9 subtypes of KoRV have been identified, with the primary strains being; KoRV-A, KoRV-B and KoRV-J, which induces immodulation resulting in neoplastic syndromes and chlamydiosis. Moreover, the study demonstrated the diseases associated with KoRV-B including; developed abdominal lymphoma, a nonspecified proliferative/bone marrow condition, osteochondroma and mesothelioma. Nature by Tarlington and colleagues, provides epidemiological evidence that germline infections are present in populations found in Queensland, yet some individuals in Southern Australia lack the provirus, suggesting that retroviral endogenization began in Northern Australia between the last 100 to 200 years. Pathology study of the endogenizing integration of KoRV-A into the host's genome is essential in developing a therapeutic vaccine which decreases the incidence rate of 3% per year.

=== Feline leukaemia virus (FeLV) ===
FeLV is an oncogenic gammaretrovirus belonging to the orthoretrovirinae subfamily and retroviridae family. First discovered in 1964 within a cluster of cats with lymphosarcoma. FeLV is identified as the infectious agent causing immunomodulation within bone marrow and the immune system, which renders infected cats susceptible to a variety of secondary and opportunistic infections. Associated diseases of FeLV include; lymphoma, non-regenerative anemias and thymic degenerative disease. Currently, the prevalence of FeLV has decreased since the 1970s and 1980s, due to veterinary interventions, vaccination, biosecurity protocols and quarantine or euthanasia of infected animals. Accurate blood testing procedures revolving around the detection of FeLV P27 enables diagnosis via two methods; enzyme-linked immunosorbent assay (ELISA), which detects the presence of free FeLV particles that are found in the bloodstream and indirect immunofluorescent antibody assay (IFA), which detects the presence of retroviral particles within white blood cells.

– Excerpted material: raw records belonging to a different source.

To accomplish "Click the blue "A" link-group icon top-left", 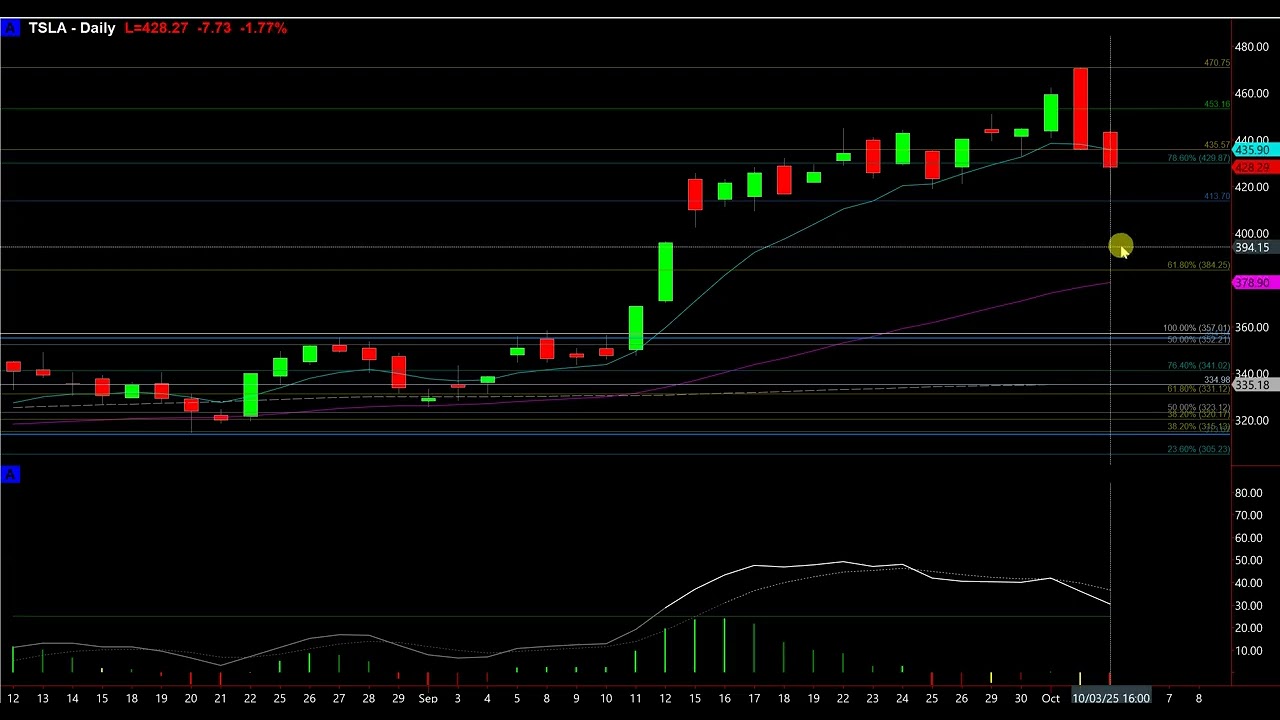I will coord(11,27).
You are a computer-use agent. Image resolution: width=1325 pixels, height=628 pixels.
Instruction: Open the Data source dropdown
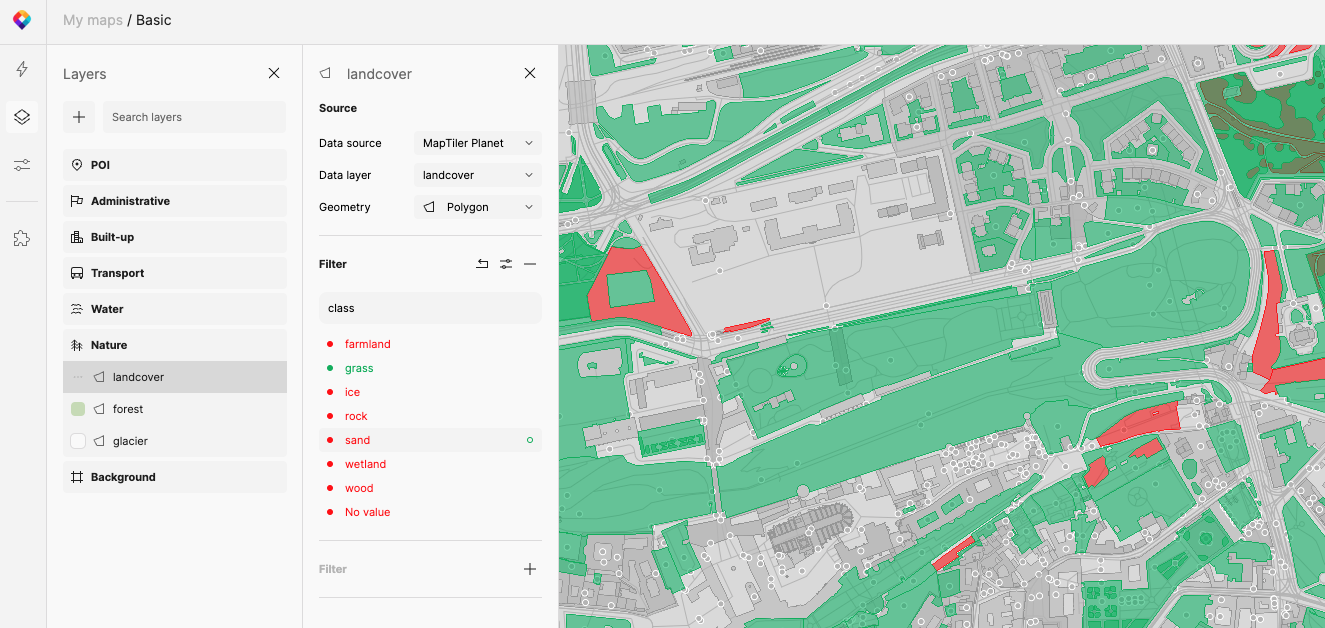477,143
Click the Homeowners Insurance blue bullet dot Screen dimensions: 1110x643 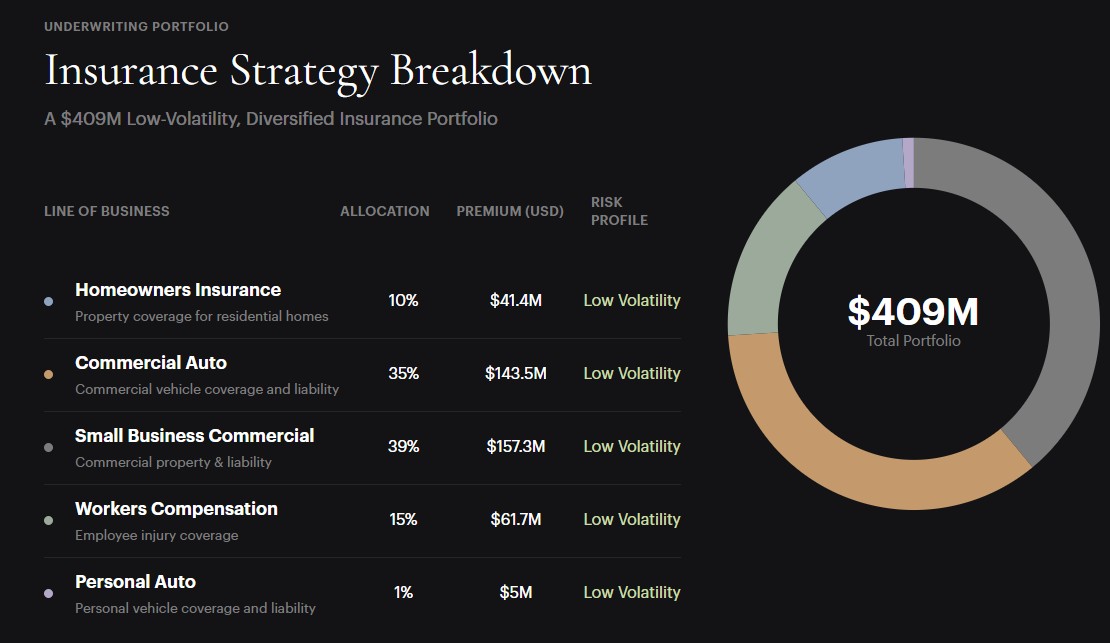pos(48,301)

FeLV is horizontally and vertically transmitted through biomaterials; saliva, blood, breast milk, urine and feces. Furthermore, transmission can also occur postnatally or prenatally within parent-progeny relationships. The potency of parasitic fleas as a viral vector for FeLV was identified in 2003, which confirmed horizontal transmission of FeLV without close contact with infected individuals. Furthermore, the three strains of FeLV are A, B, C. FeLV-A is the least pathogenic strain that is transmittable in nature especially within unvaccinated animals. Contrarily, FeLV-B is derived via recombination of exogenous FeLV-A with endogenous sequences (enFeLV) whilst the limited research into the origins of FeLV-C leans towards recombination/ or mutation.

=== Porcine endogenous retrovirus (PERV) ===

PERV was first described in 1970, belonging to the gammaretrovirus genus, Orthoretrovirinae subfamily and Retroviridae family,. PERV is categorised into three replication competent subtypes: PERV-A, PERV-B and PERV-C. PERV-A and PERV-B are polytropic viruses which are capable of infecting humans and porcine cells, whereas PERV-C is an ecotropic virus which effects only porcine cells. The cross-species transmission of PERV's in human cells have been demonstrated in vitro which raises concern regarding the xenotransplantation of porcine cells, tissues and organs. However, diagnosis of PERV in vivo has not occurred within; recipients of pig nerve cells or skin grafts, patients with porcine-based liver or pancreatic xenografts, and butchers in contact with porcine tissue.

== Host restriction ==
Vaccines have been discovered and provided for various gammaretroviruses. Namibia hosts the largest population of wild cheetahs in the world, making it a vital population for understanding the biology and natural behaviour of this species. In June 2002, researchers began testing animals for the presence of feline leukemia virus, since the concern arose that viral infection could cause a major health problem in Namibia's cheetah population. Through this testing, antibodies were collected to develop a feline leukemia virus vaccine. This vaccine has proven to be successful in the Namibian cheetahs, as 86% of the vaccinated cheetahs tested positive for the feline leukemia virus antibodies. With such a high vaccinated percentage, the cheetahs are in a condition where there's more than enough of the population that is vaccinated to prevent an outbreak of a gammaretrovius such as feline leukemia virus.